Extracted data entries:
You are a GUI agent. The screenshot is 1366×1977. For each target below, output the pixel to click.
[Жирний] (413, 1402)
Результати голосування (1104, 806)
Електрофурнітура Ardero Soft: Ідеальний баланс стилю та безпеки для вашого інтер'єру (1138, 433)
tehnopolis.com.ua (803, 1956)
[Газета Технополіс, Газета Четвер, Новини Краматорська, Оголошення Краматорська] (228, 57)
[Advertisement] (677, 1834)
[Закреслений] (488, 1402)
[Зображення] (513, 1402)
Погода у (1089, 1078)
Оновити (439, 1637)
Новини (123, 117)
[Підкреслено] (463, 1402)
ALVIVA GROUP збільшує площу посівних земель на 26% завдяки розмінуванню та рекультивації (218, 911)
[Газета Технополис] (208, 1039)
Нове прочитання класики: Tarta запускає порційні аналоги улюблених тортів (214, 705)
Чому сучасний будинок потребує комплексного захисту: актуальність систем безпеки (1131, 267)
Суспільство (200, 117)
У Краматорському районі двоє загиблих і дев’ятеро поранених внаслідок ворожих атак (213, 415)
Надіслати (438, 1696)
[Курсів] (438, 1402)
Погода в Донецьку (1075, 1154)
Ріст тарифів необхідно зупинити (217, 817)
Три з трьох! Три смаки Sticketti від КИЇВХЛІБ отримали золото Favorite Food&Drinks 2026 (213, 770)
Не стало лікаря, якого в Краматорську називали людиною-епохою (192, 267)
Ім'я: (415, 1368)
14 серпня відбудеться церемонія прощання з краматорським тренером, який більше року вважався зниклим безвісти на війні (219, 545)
--
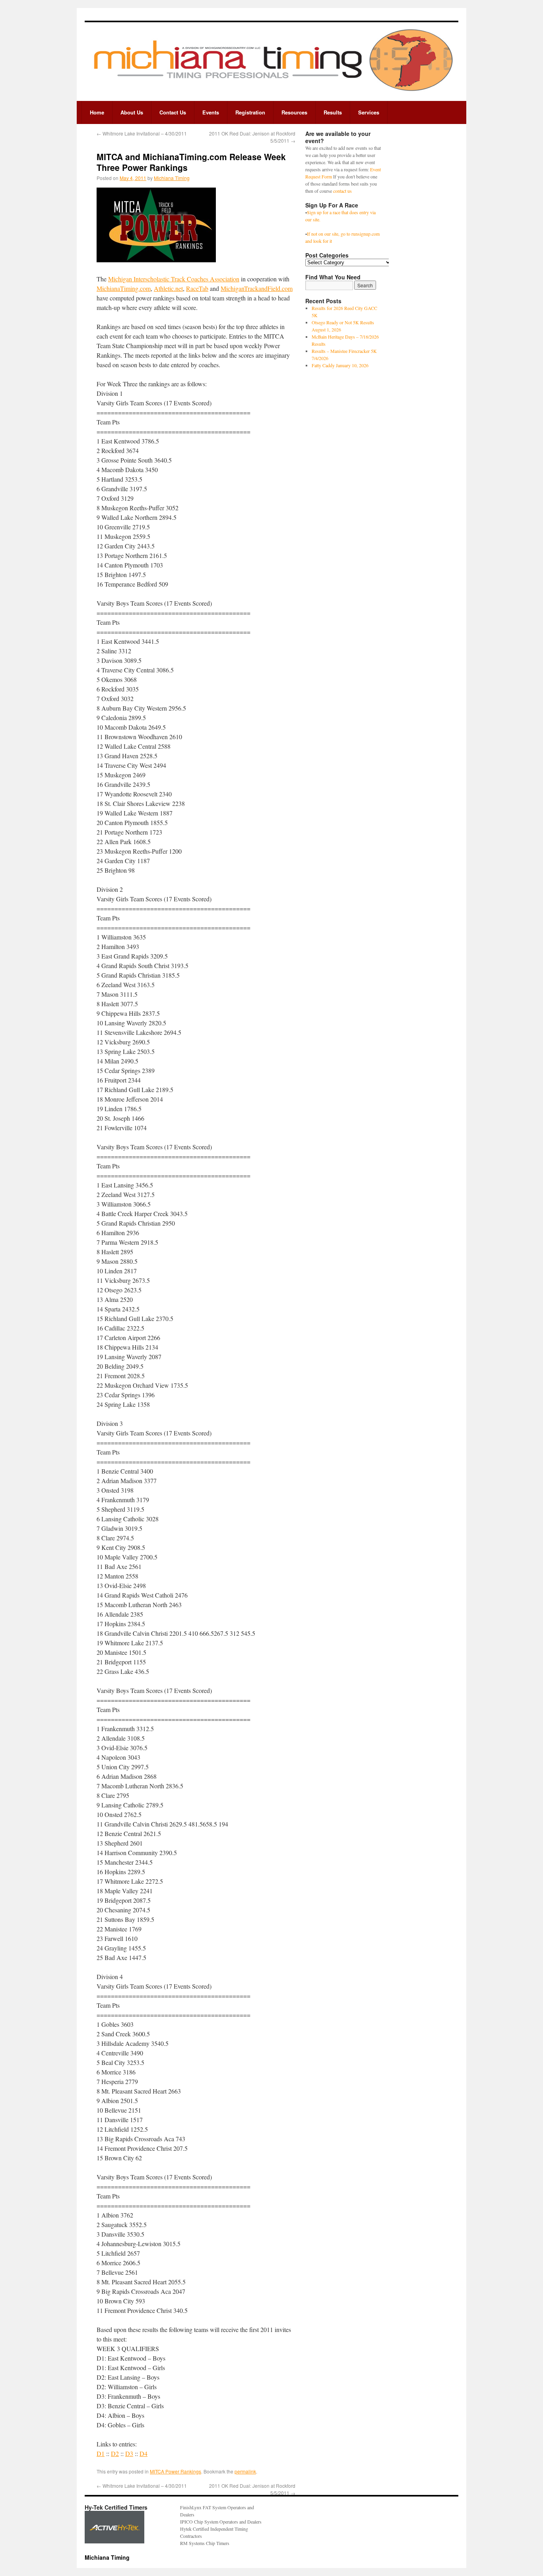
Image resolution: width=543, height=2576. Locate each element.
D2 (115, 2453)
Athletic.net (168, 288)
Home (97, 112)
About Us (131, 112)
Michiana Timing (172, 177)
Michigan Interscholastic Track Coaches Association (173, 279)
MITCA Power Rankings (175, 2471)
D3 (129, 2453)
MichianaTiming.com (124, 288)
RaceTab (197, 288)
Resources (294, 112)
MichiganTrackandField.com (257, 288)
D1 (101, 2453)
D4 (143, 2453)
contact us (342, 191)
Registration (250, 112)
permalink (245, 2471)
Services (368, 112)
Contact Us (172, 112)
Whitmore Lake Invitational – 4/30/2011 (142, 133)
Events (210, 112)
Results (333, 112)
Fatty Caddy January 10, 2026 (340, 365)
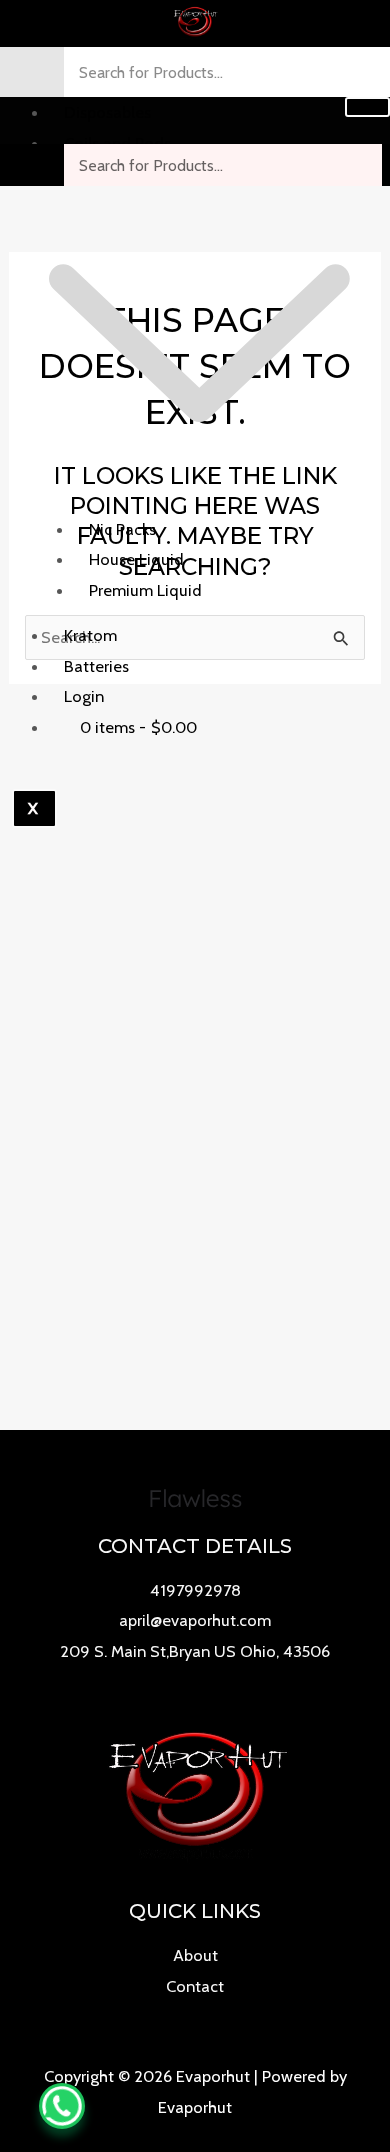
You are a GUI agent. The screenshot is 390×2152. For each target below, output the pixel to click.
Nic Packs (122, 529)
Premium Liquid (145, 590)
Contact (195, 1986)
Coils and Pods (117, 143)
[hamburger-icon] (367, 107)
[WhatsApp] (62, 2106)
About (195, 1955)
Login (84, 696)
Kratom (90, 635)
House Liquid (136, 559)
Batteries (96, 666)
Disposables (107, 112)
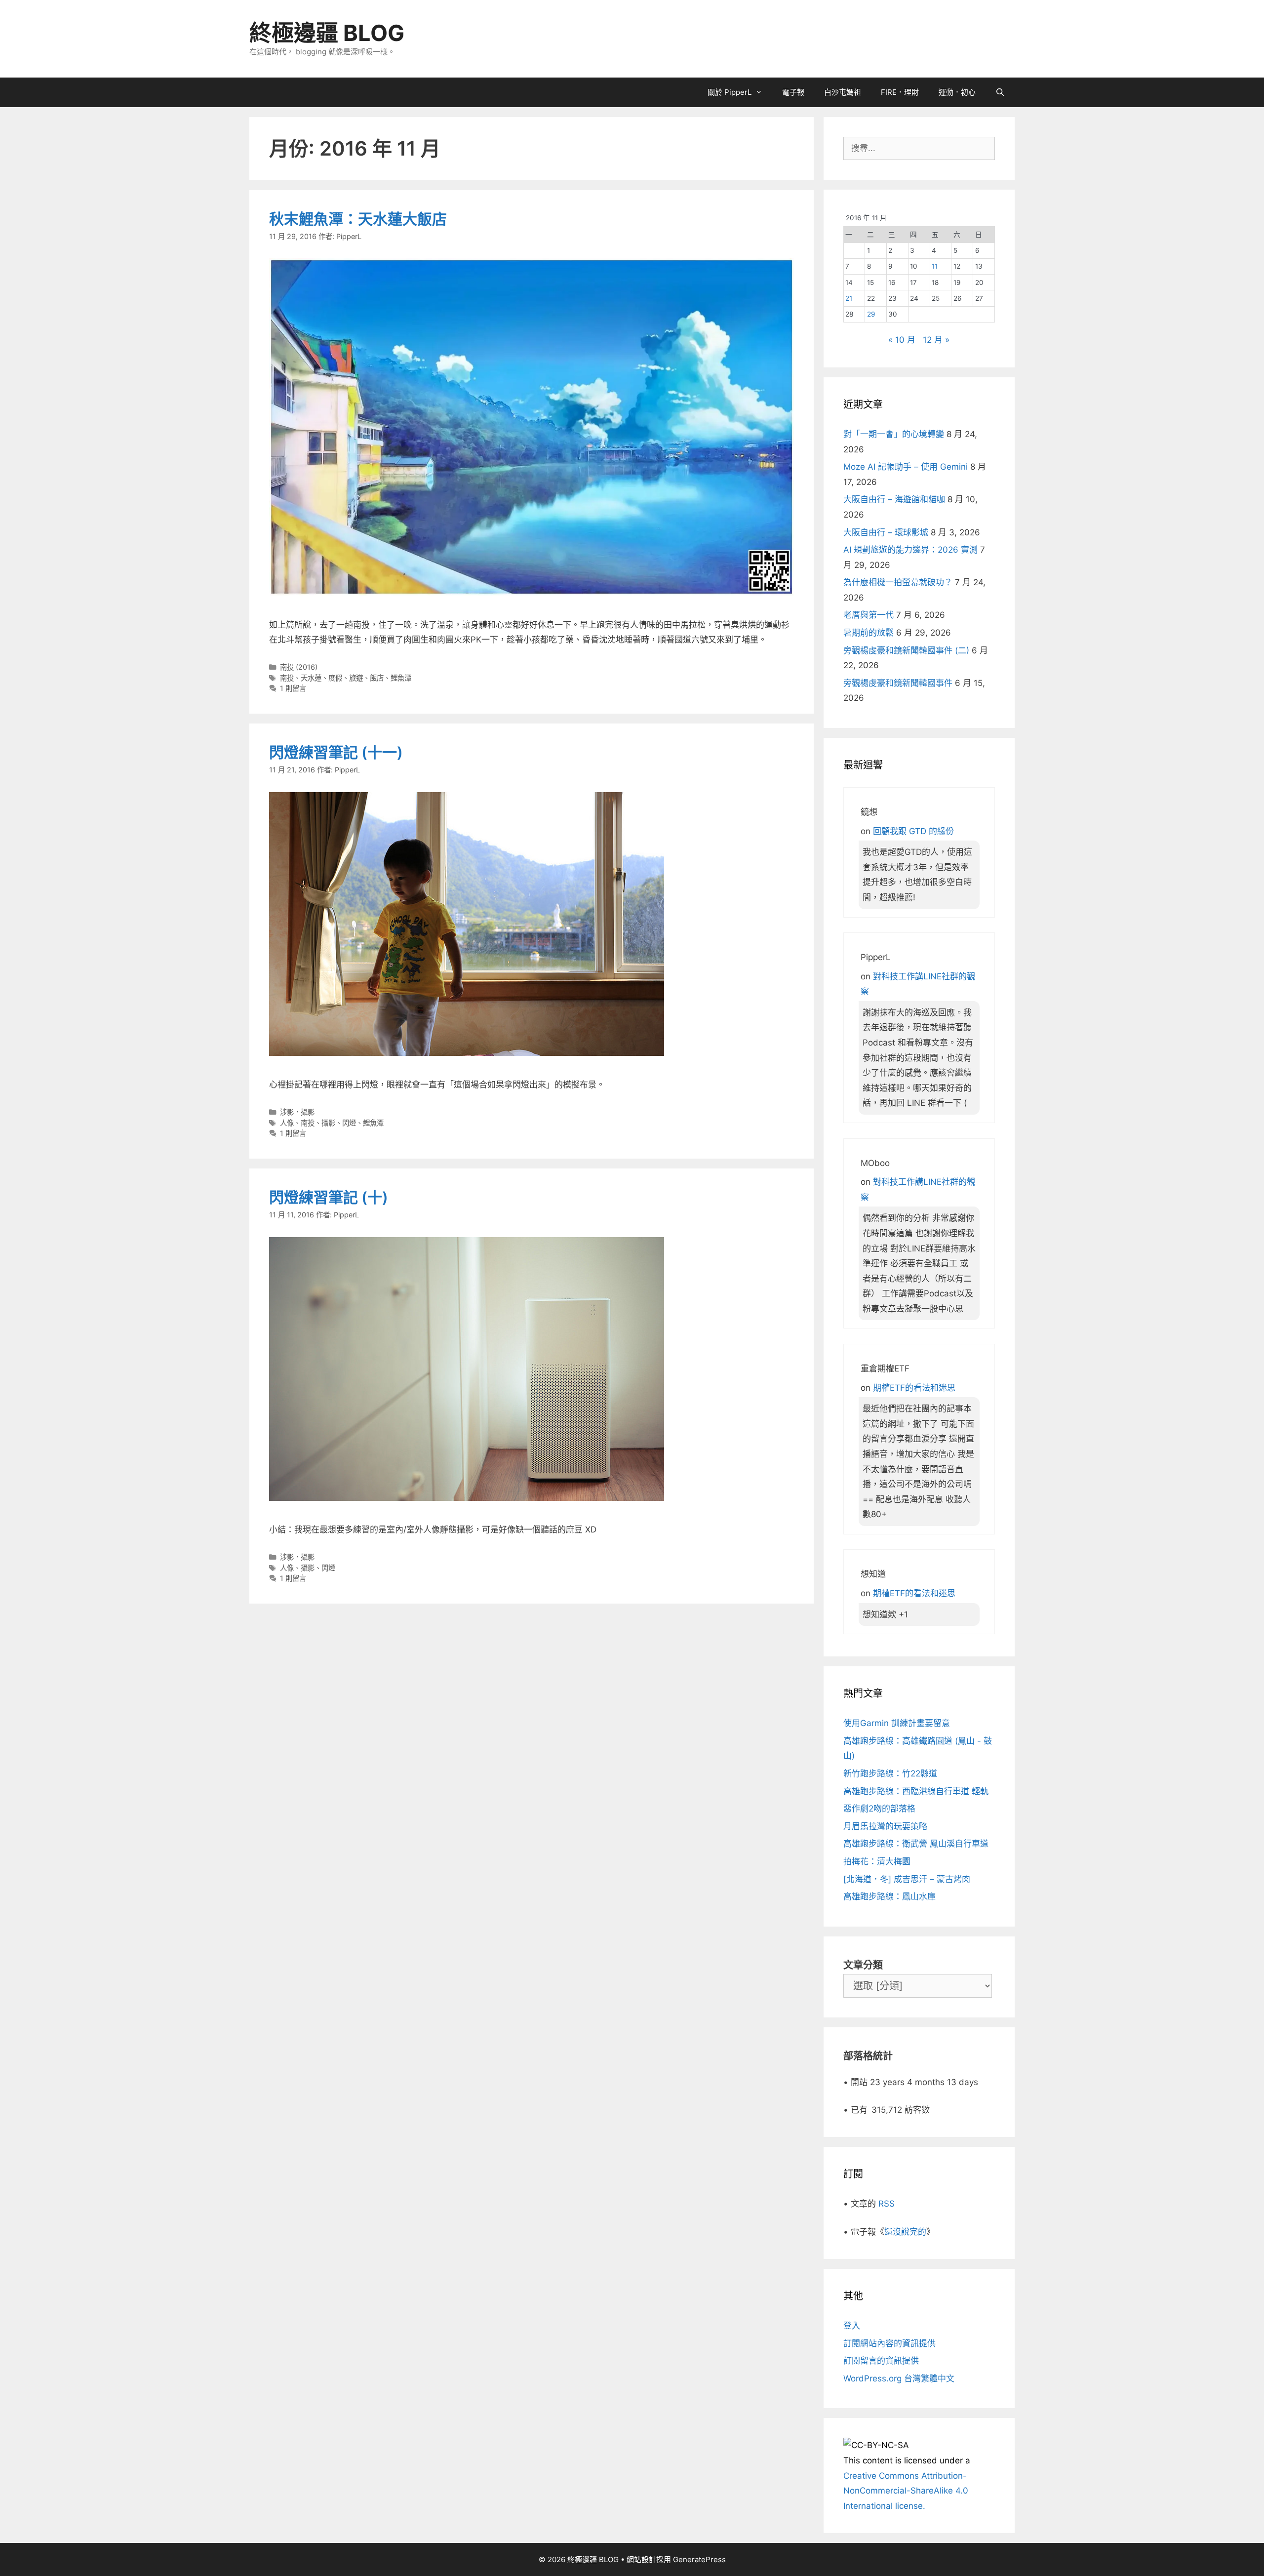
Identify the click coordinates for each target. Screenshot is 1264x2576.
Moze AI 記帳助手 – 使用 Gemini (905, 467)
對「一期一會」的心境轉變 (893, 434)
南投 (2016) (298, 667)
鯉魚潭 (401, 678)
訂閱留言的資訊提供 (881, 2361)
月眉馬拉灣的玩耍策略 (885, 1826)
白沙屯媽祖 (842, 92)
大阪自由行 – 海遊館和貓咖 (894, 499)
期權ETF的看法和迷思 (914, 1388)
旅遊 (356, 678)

> [What you will do] Report each line of the records that holds the word "безпеки".

> [Answer space]
Електрофурнітура Ardero Soft: Ідеальний баланс стилю та безпеки для вашого інтер'єру (1138, 433)
Чому сучасний будинок потребує комплексного захисту: актуальність систем безпеки (1131, 267)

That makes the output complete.